Na praia uma casa de luz invertida.  Meu verão bebe teu outono.  Plantamos sombras na horta vertical.  O espelho mostra um mar onde nado contra o rapé de teus anos.  O futuro é uma semente que puxamos da areia movediça.  Criamos raízes no seco.  Esta família é um cacto que floresce à meia-noite.  Nossa eternidade cabe num grão de areia que se lança na calma do vento.  

Cicatriz

Tudo se reduziu a um silêncio compartilhado. Um entendimento completo que florescia entre olhares.  O mundo nos separou com seus rios, suas distâncias, seu tempo roubado. Mas o que foi plantado não conhece a morte.  E mesmo na solidão, persiste esta cumplicidade silenciosa — a certeza de uma chama que nenhuma chuva apaga.  

Titanic

O bar é um barco de luz e som. Entrego-me ao seu ritmo áspero, aos garotos que são um só, à música que entorpece o pensamento. É um prazer que corta, um cristal que sangra amanhãs. Mas hoje sou esta constelação de restos: todas as portas abertas, todas as mãos na minha cintura. E a felicidade é este instante preciso, o sal da pele alheia, enquanto bebo, consciente, o doce veneno do acaso.  

Sombra Maligna

Inexorável cicatriz do tempo, Miséria melancólica do presente póstumo. O vazio se expande, sem pensar, sem sentido, por todo o caminho. Nada mais do que aquela árvore maligna que brotou das profundezas da terra.  

Amebas

Eu sou luz; eu mesma sou como uma sombra. E nós queimamos e não queimamos. Em um fogo, sou fria e impura. Gosto do verso maligno. Ele e eu somos amigos engraçados. Não consigo ouvir meu coração. Coração, por que você está em silêncio? Tão quieto, tão quieto, parado... Eu me tornei cruel. Apago as luzes, olho para o céu. Sangro os pés numa dança frenética, Como uma criatura rastejando e tremendo. Era mais fácil na época das Amebas.  

Fácil é o Caminho

O sonho é confuso, Espero que não seja real.
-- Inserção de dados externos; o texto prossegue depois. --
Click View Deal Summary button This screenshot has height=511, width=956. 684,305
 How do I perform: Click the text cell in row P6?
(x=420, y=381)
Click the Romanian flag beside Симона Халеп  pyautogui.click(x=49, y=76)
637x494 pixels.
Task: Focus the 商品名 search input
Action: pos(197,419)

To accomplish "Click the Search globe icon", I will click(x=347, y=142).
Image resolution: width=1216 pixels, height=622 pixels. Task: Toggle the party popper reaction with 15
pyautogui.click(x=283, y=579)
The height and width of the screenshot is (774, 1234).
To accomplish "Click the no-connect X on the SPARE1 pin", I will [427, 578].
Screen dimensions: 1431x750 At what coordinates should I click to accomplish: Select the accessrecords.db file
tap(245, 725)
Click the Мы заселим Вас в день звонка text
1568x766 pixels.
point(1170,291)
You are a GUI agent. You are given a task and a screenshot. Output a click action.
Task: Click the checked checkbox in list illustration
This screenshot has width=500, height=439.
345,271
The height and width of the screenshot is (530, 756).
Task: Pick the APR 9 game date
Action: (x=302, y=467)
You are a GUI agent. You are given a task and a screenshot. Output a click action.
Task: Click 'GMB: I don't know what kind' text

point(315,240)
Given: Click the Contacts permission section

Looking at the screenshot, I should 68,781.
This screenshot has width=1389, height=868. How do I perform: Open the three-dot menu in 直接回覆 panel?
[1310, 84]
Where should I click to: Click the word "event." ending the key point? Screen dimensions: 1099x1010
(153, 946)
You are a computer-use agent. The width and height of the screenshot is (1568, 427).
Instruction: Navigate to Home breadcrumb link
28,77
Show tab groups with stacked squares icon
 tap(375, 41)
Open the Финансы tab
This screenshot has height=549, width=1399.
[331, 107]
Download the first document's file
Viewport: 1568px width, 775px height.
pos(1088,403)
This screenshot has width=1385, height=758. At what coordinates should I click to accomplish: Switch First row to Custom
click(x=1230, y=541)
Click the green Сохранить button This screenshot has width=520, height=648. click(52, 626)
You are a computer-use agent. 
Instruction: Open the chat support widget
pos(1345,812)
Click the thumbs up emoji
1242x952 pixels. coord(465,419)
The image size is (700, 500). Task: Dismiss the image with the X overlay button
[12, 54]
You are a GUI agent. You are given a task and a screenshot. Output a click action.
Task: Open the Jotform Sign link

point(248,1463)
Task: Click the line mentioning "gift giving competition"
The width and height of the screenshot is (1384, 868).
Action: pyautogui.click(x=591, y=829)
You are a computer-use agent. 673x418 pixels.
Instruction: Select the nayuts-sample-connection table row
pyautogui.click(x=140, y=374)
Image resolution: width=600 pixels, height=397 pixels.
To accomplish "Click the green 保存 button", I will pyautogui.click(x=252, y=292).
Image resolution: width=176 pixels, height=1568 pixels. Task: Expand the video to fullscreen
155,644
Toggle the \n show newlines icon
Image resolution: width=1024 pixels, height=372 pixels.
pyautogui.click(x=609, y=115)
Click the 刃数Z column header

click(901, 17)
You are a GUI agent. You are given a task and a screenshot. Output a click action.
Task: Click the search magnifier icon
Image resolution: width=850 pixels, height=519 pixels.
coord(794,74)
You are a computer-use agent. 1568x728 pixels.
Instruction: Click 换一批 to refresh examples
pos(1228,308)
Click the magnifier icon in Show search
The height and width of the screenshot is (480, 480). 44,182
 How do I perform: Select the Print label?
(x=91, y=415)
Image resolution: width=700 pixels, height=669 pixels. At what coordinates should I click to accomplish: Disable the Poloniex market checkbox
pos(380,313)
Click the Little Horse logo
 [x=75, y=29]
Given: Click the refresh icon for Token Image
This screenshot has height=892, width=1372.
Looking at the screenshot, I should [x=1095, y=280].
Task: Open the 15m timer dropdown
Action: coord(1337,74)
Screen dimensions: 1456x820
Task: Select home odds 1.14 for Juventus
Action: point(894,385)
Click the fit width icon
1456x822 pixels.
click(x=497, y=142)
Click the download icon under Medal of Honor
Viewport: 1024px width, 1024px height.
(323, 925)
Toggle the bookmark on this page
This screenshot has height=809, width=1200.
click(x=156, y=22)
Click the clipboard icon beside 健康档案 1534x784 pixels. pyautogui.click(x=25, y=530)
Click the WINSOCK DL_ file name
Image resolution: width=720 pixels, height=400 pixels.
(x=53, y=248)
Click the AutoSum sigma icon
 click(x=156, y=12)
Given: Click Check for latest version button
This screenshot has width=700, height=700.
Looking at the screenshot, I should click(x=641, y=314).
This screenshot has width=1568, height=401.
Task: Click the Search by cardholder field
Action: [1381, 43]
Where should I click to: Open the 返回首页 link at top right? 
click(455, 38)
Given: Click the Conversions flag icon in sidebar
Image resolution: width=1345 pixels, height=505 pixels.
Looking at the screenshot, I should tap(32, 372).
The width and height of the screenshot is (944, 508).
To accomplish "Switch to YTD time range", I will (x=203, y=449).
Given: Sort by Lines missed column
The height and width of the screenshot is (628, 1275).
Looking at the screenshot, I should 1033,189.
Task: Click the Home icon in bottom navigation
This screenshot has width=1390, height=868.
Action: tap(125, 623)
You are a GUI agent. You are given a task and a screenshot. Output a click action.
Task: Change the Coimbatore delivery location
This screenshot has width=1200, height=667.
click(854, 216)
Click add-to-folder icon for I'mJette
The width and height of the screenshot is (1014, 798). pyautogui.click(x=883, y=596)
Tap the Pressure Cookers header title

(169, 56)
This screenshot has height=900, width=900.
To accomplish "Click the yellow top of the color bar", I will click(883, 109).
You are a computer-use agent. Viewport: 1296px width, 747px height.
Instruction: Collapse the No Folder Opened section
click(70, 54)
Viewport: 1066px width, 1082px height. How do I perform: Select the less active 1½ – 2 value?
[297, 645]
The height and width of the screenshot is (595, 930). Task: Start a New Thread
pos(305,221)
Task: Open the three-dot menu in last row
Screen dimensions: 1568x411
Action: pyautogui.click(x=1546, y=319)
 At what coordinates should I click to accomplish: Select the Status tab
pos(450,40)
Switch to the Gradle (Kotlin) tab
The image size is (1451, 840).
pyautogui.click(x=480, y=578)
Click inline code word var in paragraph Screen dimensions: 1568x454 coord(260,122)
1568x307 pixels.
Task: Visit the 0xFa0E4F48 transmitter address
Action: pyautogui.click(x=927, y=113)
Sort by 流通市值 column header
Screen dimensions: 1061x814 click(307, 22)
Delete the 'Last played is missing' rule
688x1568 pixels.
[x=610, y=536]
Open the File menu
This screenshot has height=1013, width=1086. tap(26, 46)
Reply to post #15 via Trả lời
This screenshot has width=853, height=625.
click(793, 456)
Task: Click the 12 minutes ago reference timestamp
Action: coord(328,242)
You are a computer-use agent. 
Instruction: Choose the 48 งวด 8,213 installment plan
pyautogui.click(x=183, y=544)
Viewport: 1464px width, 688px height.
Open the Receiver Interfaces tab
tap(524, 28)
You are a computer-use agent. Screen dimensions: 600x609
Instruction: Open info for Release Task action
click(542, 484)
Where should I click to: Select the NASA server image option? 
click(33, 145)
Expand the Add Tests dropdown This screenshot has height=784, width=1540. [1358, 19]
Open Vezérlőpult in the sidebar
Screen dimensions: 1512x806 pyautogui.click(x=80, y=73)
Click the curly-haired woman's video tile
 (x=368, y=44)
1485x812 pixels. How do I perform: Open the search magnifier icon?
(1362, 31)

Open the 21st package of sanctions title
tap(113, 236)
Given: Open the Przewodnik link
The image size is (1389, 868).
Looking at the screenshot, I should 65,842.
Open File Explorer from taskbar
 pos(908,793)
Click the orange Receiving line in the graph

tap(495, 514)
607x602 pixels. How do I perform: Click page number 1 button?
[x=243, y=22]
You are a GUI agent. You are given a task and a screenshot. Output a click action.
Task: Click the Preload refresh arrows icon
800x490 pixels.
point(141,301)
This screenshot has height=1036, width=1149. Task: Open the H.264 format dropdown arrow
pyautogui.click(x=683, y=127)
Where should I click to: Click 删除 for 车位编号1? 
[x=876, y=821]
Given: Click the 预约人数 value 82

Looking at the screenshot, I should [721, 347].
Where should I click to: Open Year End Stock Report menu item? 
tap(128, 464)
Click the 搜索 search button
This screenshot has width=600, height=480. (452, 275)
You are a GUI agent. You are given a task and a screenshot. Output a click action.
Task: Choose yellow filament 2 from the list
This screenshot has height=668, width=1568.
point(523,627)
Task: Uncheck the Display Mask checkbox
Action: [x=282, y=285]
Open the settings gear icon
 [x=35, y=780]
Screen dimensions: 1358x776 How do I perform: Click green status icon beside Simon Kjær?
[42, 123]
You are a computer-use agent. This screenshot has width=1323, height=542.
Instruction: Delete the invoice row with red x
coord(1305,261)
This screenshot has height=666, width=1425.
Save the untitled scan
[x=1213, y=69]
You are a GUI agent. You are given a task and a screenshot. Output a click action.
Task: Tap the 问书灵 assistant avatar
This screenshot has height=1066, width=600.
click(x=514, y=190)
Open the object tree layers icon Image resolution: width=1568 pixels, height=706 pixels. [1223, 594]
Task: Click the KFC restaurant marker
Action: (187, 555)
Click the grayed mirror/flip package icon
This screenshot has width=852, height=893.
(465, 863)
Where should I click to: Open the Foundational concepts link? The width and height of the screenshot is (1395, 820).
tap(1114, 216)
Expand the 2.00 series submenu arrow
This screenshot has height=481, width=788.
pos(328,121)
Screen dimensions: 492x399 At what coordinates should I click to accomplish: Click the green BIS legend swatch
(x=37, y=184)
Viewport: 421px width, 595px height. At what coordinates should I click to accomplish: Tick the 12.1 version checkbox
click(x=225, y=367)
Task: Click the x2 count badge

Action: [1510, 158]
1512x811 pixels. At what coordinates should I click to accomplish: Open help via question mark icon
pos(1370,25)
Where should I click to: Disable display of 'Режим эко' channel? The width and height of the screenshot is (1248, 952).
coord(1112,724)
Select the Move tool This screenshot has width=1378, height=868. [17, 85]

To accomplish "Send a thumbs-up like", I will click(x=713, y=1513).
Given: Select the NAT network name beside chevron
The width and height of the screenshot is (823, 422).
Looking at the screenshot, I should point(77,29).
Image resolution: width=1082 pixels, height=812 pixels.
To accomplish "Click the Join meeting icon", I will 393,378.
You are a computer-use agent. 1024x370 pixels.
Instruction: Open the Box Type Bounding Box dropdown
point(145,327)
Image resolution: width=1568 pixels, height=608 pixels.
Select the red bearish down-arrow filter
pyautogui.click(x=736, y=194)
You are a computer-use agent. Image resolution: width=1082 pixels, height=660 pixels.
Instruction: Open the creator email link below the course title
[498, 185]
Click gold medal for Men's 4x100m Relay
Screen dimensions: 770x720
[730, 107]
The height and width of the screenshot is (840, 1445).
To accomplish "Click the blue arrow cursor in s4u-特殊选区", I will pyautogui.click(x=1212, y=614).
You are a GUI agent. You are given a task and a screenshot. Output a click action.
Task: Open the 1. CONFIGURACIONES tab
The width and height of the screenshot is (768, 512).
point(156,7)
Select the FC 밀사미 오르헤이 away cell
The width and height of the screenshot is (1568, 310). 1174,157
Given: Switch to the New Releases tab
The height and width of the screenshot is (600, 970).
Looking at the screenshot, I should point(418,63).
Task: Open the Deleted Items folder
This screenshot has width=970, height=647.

Por isso, não consigo dormir. A fantasia é meu abrigo, A vergonha cresce na escuridão. O abismo ilude fácil, Preciso ser enganada. Prove meu veneno.  

Fotografia

Uma composição tão vazia. Diga que está feliz ao me ver. Que sou bonita. O que reflete nos teus olhos, afinal? Acelera o coração? Palavras vazias, desnecessárias.  

Meu Mundo

Sempre encontro um entardecer frio, cinzento, Onde o calor foge, as estrelas se calam. Sem lua vermelha, sem a tristeza do momento, Sem busca frenética, sem esperança, sem pudor. Sem beleza.